Reflector as a partner
For Theresa, being with me as a reflector was also challenging to some degree. I have become so sensitive that I perceive things in other people before they even realize it themselves. Especially with people with whom I am strongly connected, I perceive a lot. So I also often perceived things with Theresa before it was clear to her. It has mostly helped her to better understand herself and her own needs. This is also the capability of a reflector. For me, there is almost nothing more stressful when people around me try to hide something and I feel the energy all the time. For example, when Theresa wants something and she doesn’t bring it up, I constantly feel this uncomfortable energy. I don’t always address everything because I know it can be exhausting for the person involved. Especially when I clearly sense that this person does not want to hear the topic. In the last week of our trip, she said in a very loving tone of voice, I need a break from my mirror.
Unconditional acceptance and communication
Human Design teaches us again and again that we are just right the way as we are and it is on us, how we deal with ourselves and the partner. Thus, these experiences that I have described here are not to be considered negative. They are mechanics that affect us and we may learn to deal with them correctly.
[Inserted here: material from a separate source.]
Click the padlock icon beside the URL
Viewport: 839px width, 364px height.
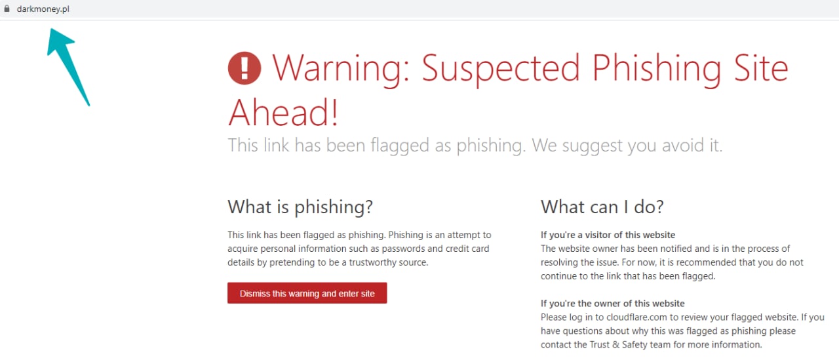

Of course, it is a challenge because of our ideas and all the patterns that we carry within us through our parents and society. These beliefs do not want to change and so we often have the dichotomy within us. That’s why it’s so important not to judge yourself and to transform your beliefs bit by bit. We practice in our relationship by using type, strategy and authority to walk our life path as individuals and as a couple. In addition, through human design, we understand how the other person functions and thus have more understanding of why we do certain things the way we do.
There is nothing we don’t talk about in our relationship. Sometimes they are also painful topics. I had often been at the point where I didn’t know how to say something without offending Theresa. The fear was always unfounded because Theresa always listened to me without judgment. It was my fear of making a mistake from the previous relationship. Durch die große physikalische Distanz zwischen uns haben wir haben bereits erfahren, wie wichtig es ist offen und ehrlich zu kommunizieren. We are both big fans of non-violent communication because it helps us communicate our feelings and needs.